● **Description of the task**: Reproduce the material below only from the line with "Click the number 4 ranking badge" to the line with "The width and height of the screenshot is (670, 374).", both included, keeping each line exact and dropping the pictures.

● **Material for the task**:

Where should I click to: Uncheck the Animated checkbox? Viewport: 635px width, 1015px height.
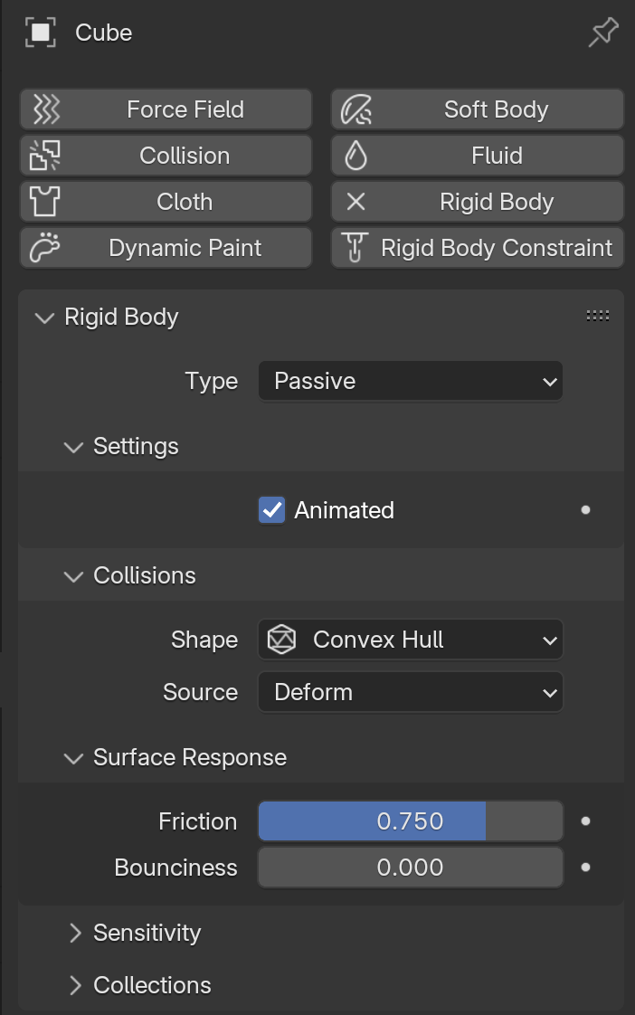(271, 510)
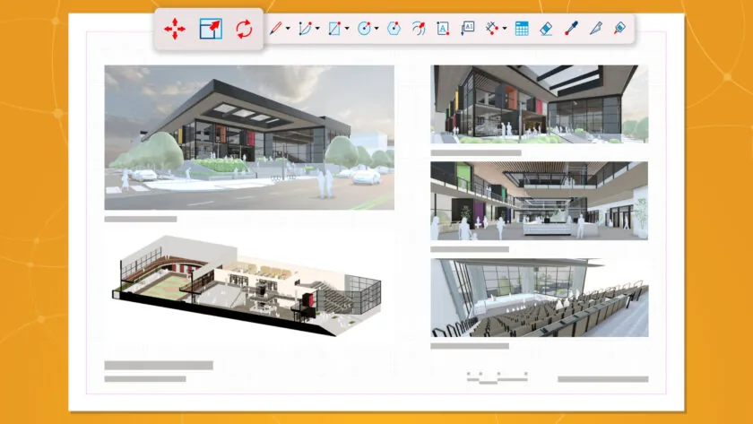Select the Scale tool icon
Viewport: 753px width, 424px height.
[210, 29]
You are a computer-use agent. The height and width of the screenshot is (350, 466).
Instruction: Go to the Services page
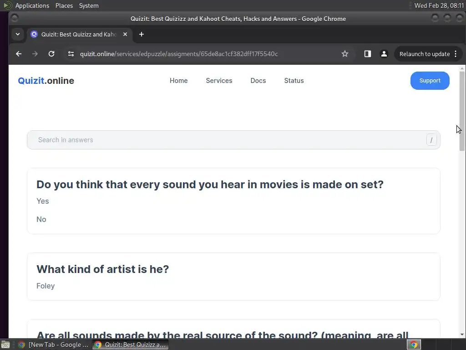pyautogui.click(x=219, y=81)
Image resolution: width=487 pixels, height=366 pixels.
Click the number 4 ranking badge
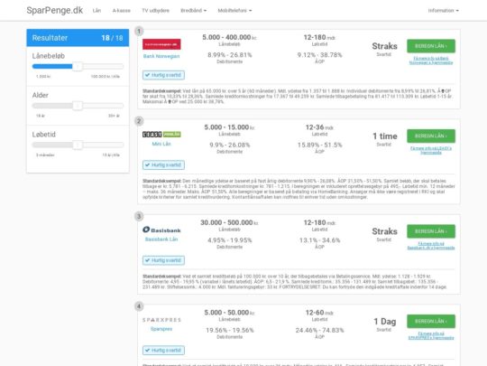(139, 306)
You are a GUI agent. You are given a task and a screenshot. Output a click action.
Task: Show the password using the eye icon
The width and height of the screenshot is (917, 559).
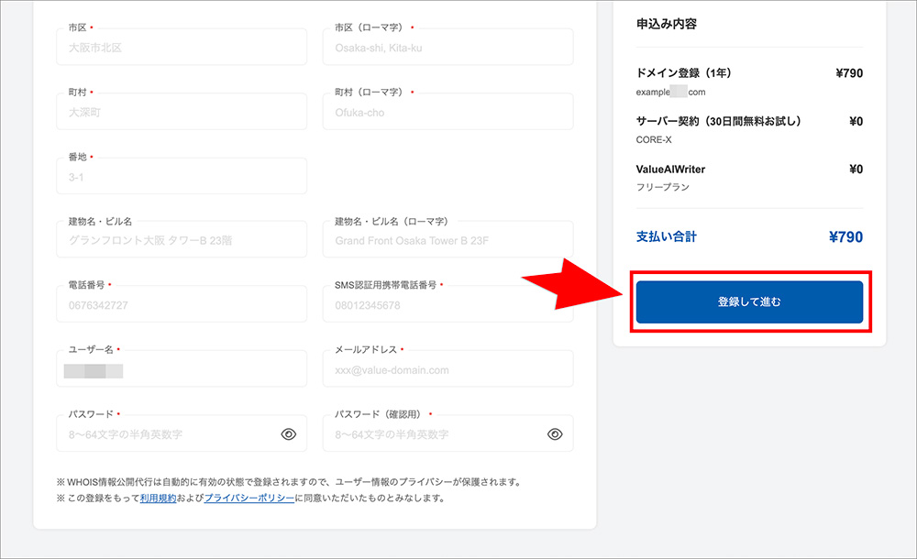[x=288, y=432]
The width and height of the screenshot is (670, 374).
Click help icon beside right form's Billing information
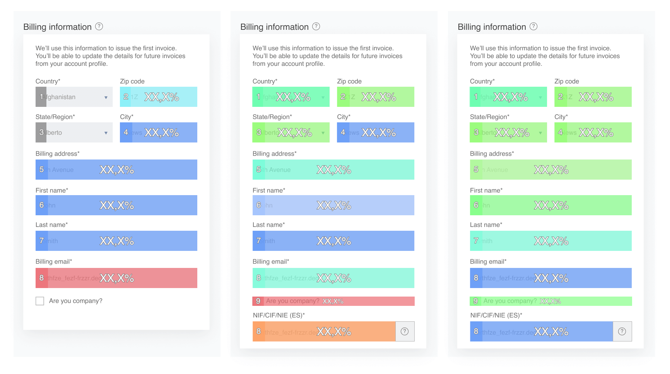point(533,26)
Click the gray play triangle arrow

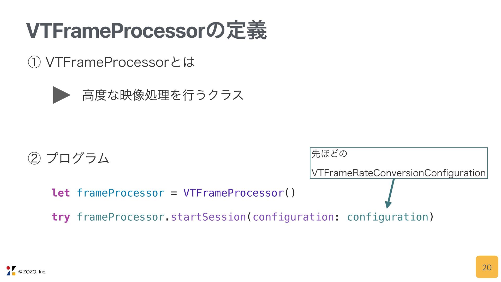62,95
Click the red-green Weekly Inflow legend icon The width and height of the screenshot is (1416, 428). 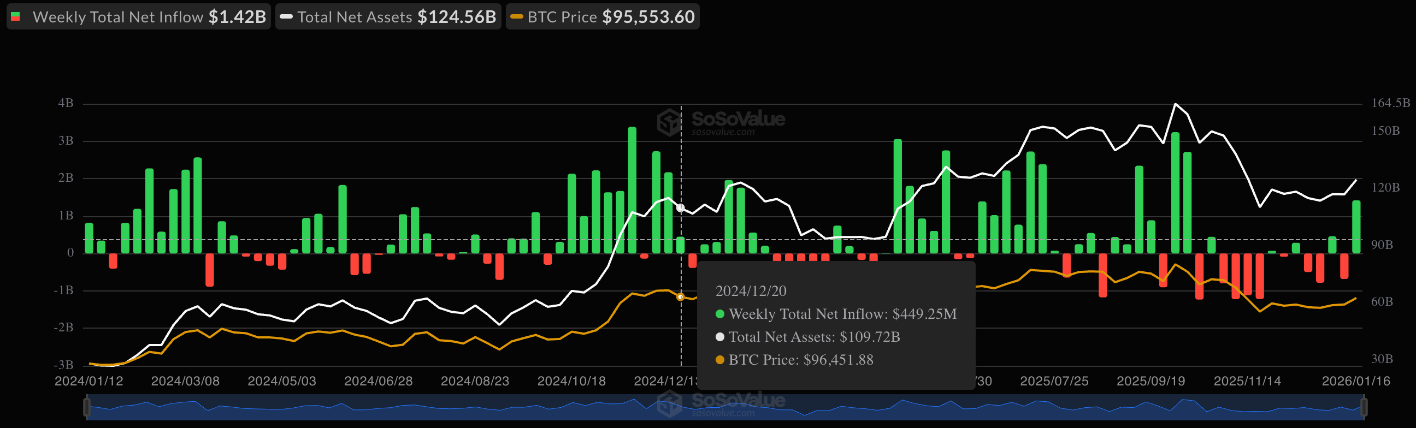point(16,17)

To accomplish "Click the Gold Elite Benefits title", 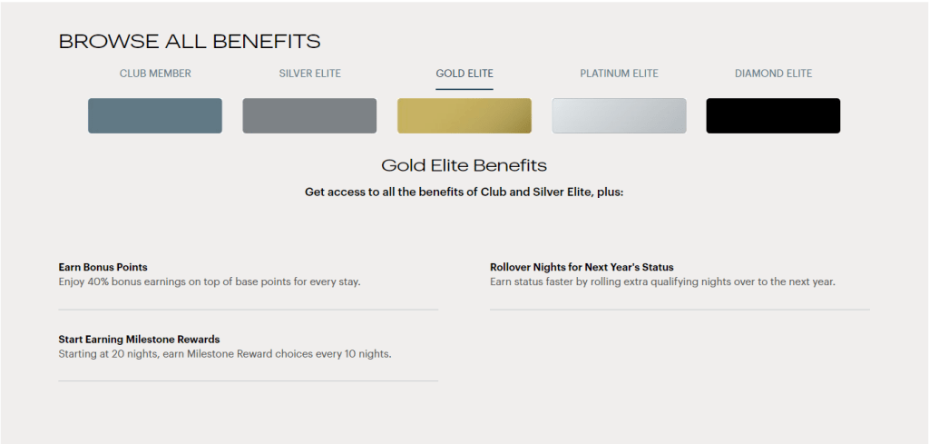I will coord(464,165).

● **Written solution**:
Click the number 4 ranking badge
(139, 306)
You are a GUI agent. You are given a task and a screenshot. Output a click action.
Task: Show the password using the eye icon
The width and height of the screenshot is (917, 559).
[x=288, y=432]
The width and height of the screenshot is (670, 374).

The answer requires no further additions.